#### Work required
The exercise calls for the lines from the one containing "Click Palm Oil Futures September 20 cell" to the end of the data below to be output exactly, pictures excluded.
━━━ Recorded data
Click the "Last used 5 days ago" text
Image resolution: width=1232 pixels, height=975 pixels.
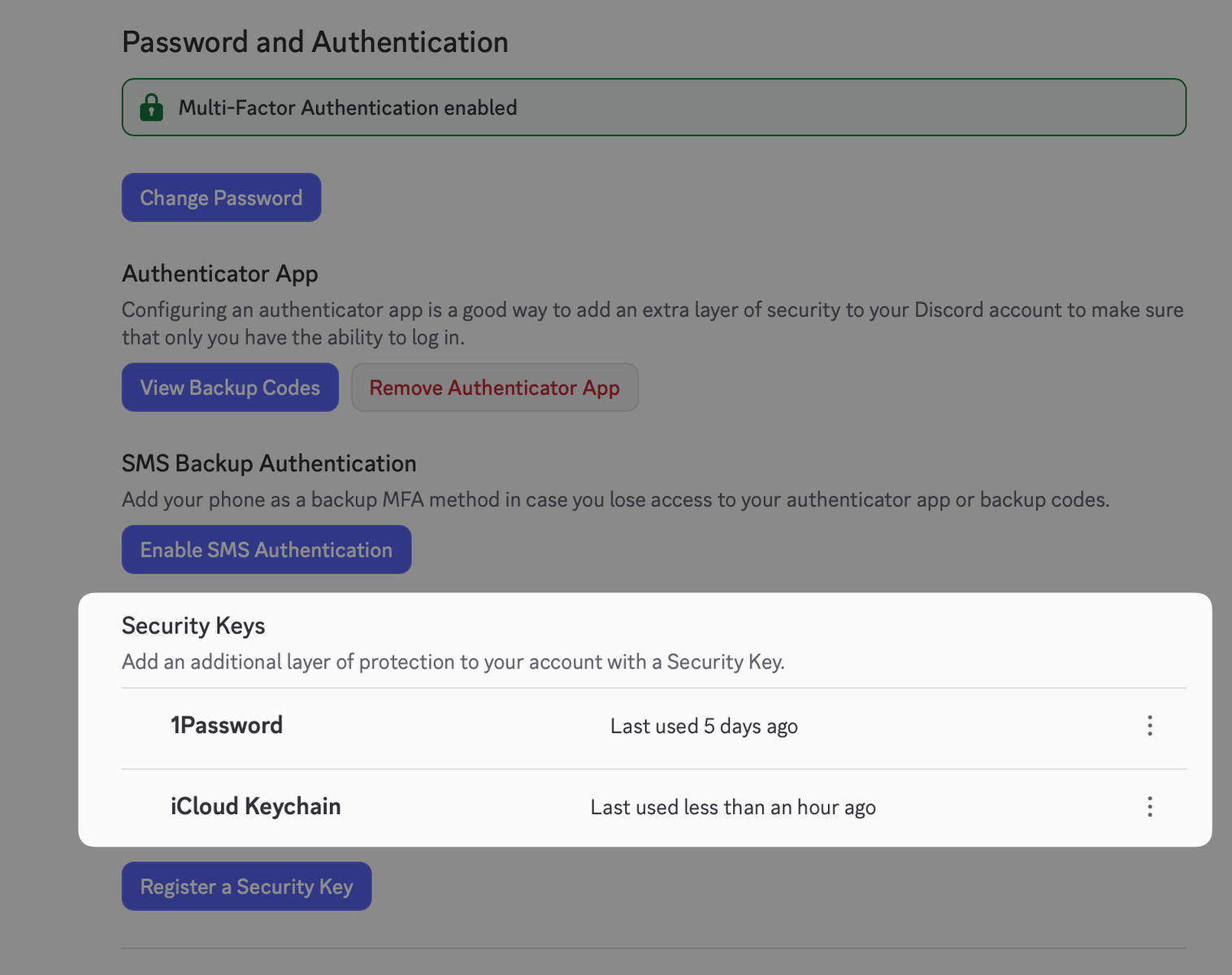click(704, 726)
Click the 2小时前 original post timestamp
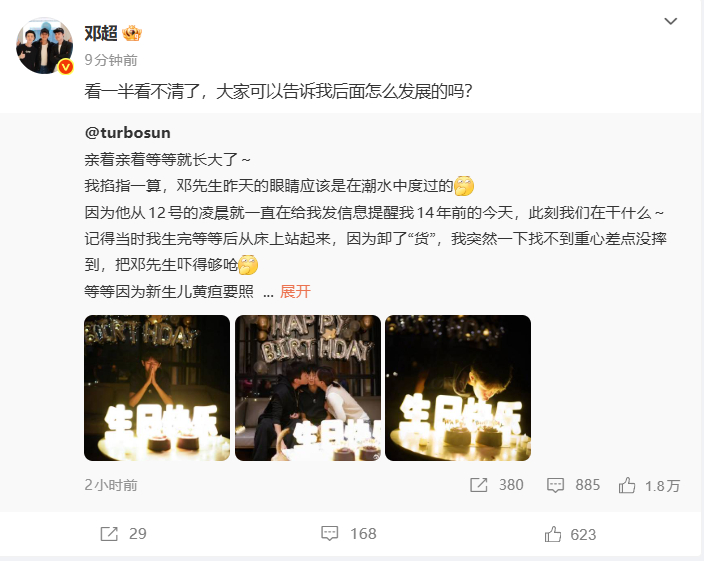This screenshot has height=561, width=704. (111, 485)
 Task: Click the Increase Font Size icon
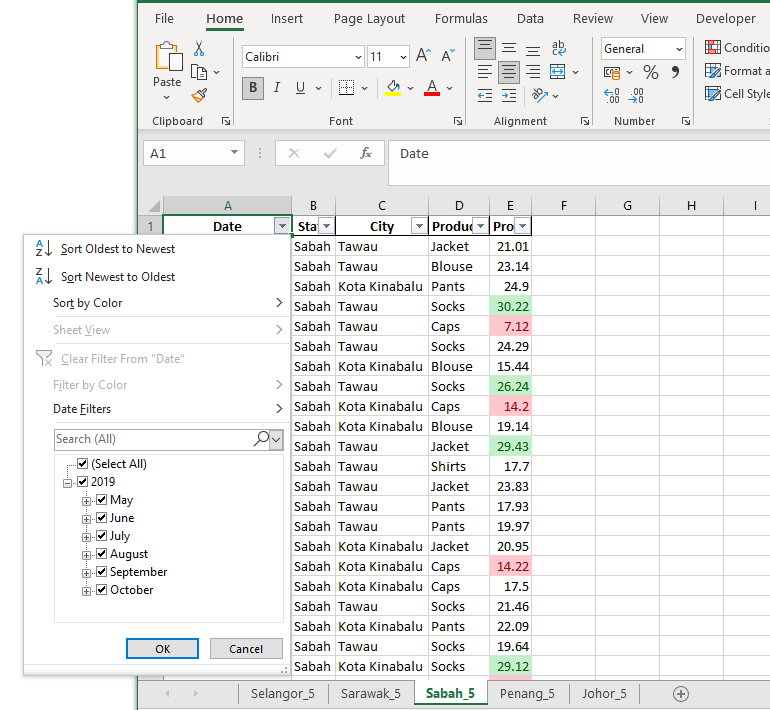click(424, 57)

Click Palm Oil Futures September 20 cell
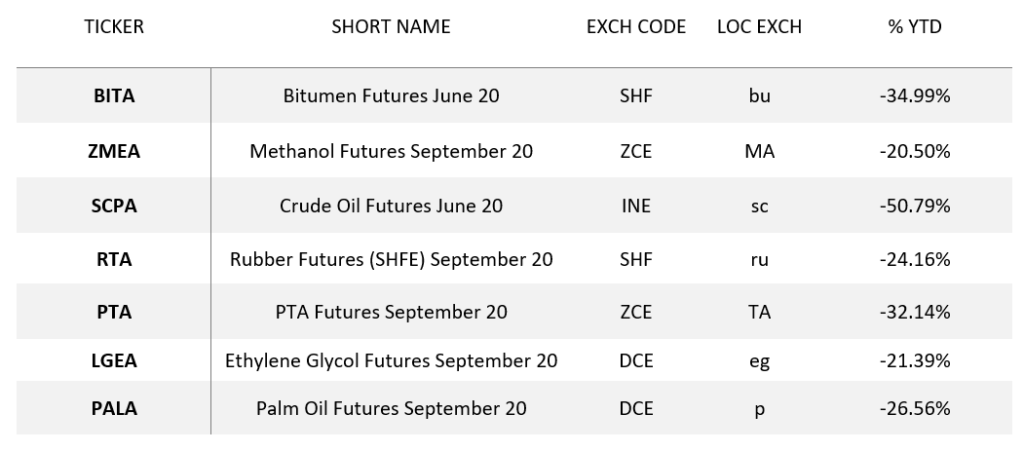point(391,409)
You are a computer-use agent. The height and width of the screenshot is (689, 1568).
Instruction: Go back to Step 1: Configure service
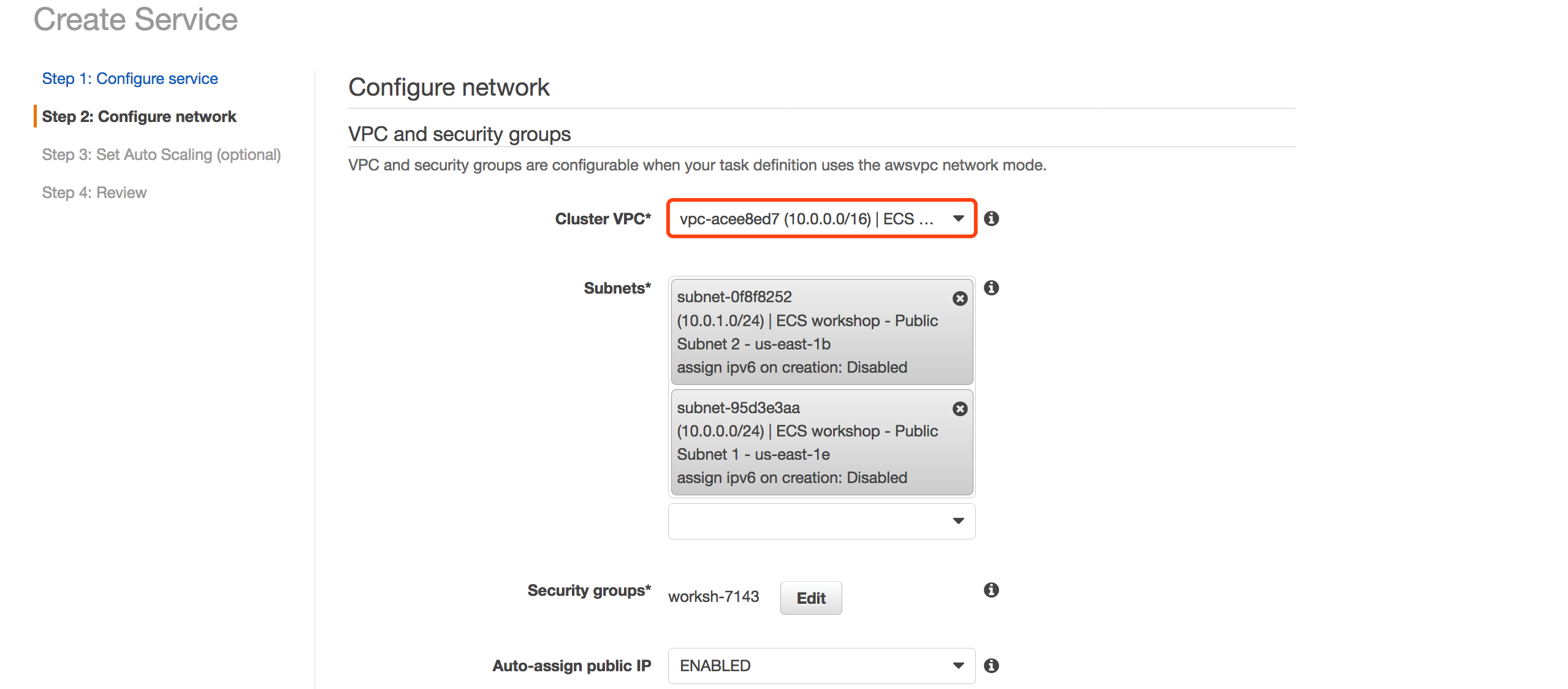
━━━━━━
#### Result below
Click Palm Oil Futures September 20 cell
point(391,409)
You are a computer-use agent. The height and width of the screenshot is (689, 1568).
Instruction: Go back to Step 1: Configure service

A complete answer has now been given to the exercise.